## YOUR TASK
Skip all lines in the entries below that come before the one containing "Task: Expand the arrow after Nokia Lumia 520". Repeat that line and the rest exactly.

## SOURCE DATA
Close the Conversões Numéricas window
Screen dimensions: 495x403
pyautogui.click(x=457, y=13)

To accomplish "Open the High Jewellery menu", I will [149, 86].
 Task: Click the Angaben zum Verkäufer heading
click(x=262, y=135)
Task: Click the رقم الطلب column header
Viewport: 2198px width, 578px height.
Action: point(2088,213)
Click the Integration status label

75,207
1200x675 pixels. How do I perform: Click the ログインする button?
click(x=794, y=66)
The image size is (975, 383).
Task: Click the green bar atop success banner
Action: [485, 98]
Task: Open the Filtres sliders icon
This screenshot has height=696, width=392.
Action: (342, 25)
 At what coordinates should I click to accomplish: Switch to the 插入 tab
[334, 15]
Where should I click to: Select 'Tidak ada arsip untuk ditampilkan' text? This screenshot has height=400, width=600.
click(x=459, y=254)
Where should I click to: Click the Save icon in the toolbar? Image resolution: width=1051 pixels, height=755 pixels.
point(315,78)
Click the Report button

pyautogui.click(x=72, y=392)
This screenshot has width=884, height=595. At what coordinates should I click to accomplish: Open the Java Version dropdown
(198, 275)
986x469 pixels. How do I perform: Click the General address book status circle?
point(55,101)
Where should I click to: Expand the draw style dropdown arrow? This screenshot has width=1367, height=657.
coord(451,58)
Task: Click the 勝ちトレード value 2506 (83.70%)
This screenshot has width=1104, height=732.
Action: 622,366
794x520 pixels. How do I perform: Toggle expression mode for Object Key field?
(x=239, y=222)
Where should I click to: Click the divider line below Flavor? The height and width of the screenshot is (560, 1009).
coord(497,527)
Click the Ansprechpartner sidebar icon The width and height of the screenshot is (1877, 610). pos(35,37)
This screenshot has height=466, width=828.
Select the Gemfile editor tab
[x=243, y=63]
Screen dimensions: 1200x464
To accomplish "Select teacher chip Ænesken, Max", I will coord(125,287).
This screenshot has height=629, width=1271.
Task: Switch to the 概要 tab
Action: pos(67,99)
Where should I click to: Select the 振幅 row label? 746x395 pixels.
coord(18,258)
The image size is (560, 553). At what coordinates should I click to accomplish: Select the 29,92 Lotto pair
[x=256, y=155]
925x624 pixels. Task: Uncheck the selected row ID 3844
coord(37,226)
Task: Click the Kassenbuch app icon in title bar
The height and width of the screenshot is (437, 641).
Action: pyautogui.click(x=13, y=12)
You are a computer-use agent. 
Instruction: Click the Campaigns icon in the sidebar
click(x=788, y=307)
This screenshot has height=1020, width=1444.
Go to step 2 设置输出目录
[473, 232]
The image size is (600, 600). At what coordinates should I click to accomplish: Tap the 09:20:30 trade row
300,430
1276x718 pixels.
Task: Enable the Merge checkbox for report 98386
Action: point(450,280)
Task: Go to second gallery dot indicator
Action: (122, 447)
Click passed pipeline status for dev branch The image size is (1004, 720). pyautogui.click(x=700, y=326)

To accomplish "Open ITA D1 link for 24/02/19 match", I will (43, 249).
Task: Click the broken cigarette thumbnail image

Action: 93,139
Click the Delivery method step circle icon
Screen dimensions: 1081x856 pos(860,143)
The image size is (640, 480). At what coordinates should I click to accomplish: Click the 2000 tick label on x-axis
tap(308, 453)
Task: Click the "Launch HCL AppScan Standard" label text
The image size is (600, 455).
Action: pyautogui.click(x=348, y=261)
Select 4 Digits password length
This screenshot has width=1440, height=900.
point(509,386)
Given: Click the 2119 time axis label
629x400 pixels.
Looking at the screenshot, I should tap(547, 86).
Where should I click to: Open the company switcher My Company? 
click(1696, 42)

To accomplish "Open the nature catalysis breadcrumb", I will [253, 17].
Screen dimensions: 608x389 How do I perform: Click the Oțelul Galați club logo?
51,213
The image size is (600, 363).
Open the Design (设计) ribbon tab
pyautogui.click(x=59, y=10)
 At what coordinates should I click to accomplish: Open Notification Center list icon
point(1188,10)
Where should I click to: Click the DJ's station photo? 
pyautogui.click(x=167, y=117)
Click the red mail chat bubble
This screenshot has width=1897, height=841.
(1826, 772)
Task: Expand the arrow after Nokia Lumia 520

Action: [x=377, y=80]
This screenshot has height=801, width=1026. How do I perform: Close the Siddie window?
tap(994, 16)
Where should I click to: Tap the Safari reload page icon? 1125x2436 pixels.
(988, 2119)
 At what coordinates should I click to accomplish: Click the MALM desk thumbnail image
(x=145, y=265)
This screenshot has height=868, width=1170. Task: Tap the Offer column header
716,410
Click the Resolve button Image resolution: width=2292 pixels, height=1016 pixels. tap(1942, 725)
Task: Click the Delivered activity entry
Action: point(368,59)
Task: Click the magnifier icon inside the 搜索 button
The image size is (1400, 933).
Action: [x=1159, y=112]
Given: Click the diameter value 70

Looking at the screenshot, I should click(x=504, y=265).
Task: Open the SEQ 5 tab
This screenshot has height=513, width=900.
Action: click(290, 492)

## SOLUTION TO THIS PROBLEM
Task: Expand the arrow after Nokia Lumia 520

Action: [x=377, y=80]
This screenshot has height=801, width=1026. How do I perform: Close the Siddie window?
tap(994, 16)
Where should I click to: Tap the Safari reload page icon? 1125x2436 pixels.
(988, 2119)
 At what coordinates should I click to accomplish: Click the MALM desk thumbnail image
(x=145, y=265)
This screenshot has height=868, width=1170. Task: Tap the Offer column header
716,410
Click the Resolve button Image resolution: width=2292 pixels, height=1016 pixels. tap(1942, 725)
Task: Click the Delivered activity entry
Action: point(368,59)
Task: Click the magnifier icon inside the 搜索 button
The image size is (1400, 933).
Action: [x=1159, y=112]
Given: Click the diameter value 70

Looking at the screenshot, I should click(x=504, y=265).
Task: Open the SEQ 5 tab
This screenshot has height=513, width=900.
Action: click(290, 492)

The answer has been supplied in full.